GENEVA, Switzerland, February 10, 2015 (ENS) – Business is taking a new, more prominent role in urging government negotiators to take bold climate action by quickly halting greenhouse gas emissions as countries begin their next round of UN climate change talks.

officials
Co-Chair for the Geneva climate talks Ahmed Djoghlaf of Algeria, left, UNFCCC Executive Secretary Christiana Figueres, and Co-Chair Daniel Reifsnyder of the USA (Photo courtesy Earth Negotiations Bulletin)

The talks opened days after the World Meteorological Organization confirmed that 14 of the 15 hottest years recorded have all been in the 21st century. The UN agency expects global warming to continue “given that rising levels of greenhouse gases in the atmosphere and the increasing heat content of the oceans are committing us to a warmer future.”

The current round of talks opened Sunday in Geneva where negotiators will advance the draft text of a new, universal climate change agreement set for adoption in Paris at the end of this year.

Government delegates, under the leadership of two new co-chairs, Ahmed Djoghlaf of Algeria and Dan Reifsnyder of the United States, will sharpen the draft negotiating text that countries agreed at the Conference of the Parties to the UN Framework Convention on Climate Change, UNFCCC, in Lima last December.

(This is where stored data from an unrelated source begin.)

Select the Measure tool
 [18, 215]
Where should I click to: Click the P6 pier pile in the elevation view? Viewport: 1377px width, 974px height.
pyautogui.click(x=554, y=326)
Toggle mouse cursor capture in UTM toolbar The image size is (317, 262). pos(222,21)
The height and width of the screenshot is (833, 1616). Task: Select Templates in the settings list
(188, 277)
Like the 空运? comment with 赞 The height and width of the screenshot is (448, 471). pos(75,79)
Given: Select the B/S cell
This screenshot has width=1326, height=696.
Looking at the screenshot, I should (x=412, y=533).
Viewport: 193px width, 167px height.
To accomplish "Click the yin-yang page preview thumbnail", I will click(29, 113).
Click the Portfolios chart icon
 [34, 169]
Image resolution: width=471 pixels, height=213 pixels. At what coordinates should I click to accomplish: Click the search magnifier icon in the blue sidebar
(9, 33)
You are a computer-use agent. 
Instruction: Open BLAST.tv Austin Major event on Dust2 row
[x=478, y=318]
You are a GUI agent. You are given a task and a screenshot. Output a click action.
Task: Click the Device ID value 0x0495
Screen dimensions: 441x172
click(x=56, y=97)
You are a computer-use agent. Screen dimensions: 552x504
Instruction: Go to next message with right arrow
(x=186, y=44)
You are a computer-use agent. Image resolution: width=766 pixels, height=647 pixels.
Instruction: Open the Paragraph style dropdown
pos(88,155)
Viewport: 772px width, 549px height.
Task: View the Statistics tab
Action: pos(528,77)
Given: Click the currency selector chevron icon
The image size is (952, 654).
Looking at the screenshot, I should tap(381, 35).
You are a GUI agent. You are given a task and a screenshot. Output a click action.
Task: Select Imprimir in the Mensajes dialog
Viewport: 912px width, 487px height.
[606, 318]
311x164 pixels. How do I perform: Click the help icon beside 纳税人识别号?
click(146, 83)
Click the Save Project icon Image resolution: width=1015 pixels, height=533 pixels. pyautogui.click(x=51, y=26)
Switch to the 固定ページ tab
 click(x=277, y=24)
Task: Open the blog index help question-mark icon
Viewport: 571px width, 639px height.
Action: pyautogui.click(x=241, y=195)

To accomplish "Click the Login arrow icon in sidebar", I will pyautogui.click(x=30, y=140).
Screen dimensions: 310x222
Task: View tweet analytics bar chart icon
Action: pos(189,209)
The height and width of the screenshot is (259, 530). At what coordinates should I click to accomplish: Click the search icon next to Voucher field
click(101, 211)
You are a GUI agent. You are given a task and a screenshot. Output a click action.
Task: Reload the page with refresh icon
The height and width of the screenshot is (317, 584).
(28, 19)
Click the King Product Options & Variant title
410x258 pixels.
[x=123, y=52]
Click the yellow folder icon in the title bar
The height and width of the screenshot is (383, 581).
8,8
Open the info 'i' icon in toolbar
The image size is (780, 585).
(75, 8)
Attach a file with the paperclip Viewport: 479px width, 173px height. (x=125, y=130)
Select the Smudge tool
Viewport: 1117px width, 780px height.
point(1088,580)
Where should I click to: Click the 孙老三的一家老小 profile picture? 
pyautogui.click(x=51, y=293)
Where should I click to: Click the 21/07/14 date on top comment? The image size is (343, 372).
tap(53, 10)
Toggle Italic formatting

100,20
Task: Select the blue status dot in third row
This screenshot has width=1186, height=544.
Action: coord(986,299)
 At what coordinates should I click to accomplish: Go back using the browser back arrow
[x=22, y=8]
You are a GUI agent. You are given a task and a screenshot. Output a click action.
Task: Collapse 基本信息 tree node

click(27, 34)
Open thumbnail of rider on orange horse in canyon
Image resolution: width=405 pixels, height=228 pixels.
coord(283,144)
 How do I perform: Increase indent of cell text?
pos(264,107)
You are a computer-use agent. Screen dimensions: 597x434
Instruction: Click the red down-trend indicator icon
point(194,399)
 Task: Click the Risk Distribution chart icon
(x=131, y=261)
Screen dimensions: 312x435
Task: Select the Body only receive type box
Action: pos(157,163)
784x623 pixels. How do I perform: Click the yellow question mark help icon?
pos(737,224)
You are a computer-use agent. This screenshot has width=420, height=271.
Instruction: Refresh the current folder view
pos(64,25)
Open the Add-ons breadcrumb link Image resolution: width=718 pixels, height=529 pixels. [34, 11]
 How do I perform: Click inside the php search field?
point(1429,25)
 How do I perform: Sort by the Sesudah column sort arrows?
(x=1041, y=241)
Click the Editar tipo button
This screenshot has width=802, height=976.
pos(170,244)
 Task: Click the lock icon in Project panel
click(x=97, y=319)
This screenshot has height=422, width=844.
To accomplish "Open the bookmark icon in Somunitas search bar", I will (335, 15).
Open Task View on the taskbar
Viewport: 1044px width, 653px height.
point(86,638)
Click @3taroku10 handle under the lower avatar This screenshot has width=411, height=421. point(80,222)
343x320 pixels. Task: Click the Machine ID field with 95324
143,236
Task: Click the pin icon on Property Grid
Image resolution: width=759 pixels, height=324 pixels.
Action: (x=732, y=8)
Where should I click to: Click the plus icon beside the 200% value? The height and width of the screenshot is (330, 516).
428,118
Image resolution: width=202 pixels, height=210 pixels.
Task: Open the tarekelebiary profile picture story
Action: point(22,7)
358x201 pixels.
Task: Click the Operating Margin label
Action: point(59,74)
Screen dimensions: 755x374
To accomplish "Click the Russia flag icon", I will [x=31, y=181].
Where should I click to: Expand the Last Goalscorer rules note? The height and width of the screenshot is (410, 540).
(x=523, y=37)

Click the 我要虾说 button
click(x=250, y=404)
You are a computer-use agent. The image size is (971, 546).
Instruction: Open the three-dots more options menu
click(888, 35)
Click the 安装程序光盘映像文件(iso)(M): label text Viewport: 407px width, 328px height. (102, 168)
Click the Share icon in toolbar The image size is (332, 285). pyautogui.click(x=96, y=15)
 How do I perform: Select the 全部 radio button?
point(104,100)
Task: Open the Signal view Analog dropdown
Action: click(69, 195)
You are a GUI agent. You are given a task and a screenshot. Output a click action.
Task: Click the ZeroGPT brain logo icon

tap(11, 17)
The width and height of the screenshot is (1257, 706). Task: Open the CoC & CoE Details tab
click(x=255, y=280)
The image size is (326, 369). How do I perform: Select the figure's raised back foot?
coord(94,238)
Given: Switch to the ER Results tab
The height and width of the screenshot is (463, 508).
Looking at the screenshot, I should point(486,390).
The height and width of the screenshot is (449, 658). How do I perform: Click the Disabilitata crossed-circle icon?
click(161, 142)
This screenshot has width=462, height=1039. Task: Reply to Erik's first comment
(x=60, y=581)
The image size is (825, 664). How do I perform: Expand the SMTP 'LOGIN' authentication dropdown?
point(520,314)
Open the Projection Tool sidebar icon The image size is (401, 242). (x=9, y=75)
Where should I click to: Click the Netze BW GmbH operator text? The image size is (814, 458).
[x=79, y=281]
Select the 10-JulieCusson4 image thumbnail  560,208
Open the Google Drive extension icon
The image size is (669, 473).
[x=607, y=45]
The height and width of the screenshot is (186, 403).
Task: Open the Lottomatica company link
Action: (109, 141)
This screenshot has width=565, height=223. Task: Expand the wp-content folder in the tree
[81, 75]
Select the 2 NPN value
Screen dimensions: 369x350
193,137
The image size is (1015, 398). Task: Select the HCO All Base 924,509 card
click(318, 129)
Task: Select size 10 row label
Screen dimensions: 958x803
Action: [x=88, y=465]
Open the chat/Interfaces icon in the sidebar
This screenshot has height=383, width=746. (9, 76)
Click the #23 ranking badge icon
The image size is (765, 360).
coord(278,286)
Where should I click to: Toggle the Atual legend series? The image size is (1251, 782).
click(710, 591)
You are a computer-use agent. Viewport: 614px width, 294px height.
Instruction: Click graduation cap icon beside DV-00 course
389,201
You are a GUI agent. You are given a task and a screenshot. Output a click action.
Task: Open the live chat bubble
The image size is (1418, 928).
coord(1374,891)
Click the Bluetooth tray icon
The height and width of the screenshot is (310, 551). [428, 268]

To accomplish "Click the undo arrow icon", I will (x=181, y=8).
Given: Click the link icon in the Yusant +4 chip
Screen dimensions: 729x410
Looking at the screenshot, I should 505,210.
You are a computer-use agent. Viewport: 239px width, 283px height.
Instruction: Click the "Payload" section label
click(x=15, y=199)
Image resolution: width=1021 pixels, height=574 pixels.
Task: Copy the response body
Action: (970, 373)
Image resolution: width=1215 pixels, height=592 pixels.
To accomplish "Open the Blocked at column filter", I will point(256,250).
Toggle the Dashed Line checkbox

The B Team, CEOs of some of the world’s largest companies such as Virgin founder Richard Branson and Unilever chief Paul Polman, are calling on world leaders to commit to a global goal of net-zero greenhouse gas emissions by 2050 at the climate talks in Paris this December.

They urged business leaders to match this by committing to long-term targets.

In a February 5 letter to the UN’s top climate official, Christiana Figueres, the B Team leaders, who also include Tata International’s Ratan Tata and telecom billionaire Mo Ibrahim, say that by committing to net-zero greenhouse gas emissions by 2050, governments will demonstrate they are setting the world on a clear, low-carbon trajectory.

Polman
B Team leader Unilever CEO Paul Polman (Photo courtesy The B Team)

“Our ambition – a global goal of net-zero greenhouse-gas (GHG) emissions by 2050 – builds on recent talks at the COP20 climate summit in Lima, and is grounded on an assessment of the latest scientific research, business risks and the economic costs of failing to keep within the 2°C threshold,” the B Team letter states.

They say businesses will respond by embedding climate action into their strategies, which will drive investment in clean energy, scale-up low-carbon services and technologies, create jobs and support economic growth.

The B Team letter urges governments “to end all fossil fuel subsidies, and to shift this capital to help scale affordable renewable energy solutions to enable wider economic transformation.”

Finally, the letter asks both businesses and governments “to ensure the benefits of responses to climate change flow to vulnerable and impoverished communities that suffer disproportionately from climate change and are least equipped to cope with its impacts.”

Branson and former Puma CEO Jochen Zeitz in 2013 formed the global nonprofit to help companies develop a new way of doing business — a Plan B — that puts “people and planet alongside profit.”

Another group, We Mean Business, a coalition of organizations working with thousands of companies and investors, has set out its key “business asks” to the UN climate change negotiations in Geneva.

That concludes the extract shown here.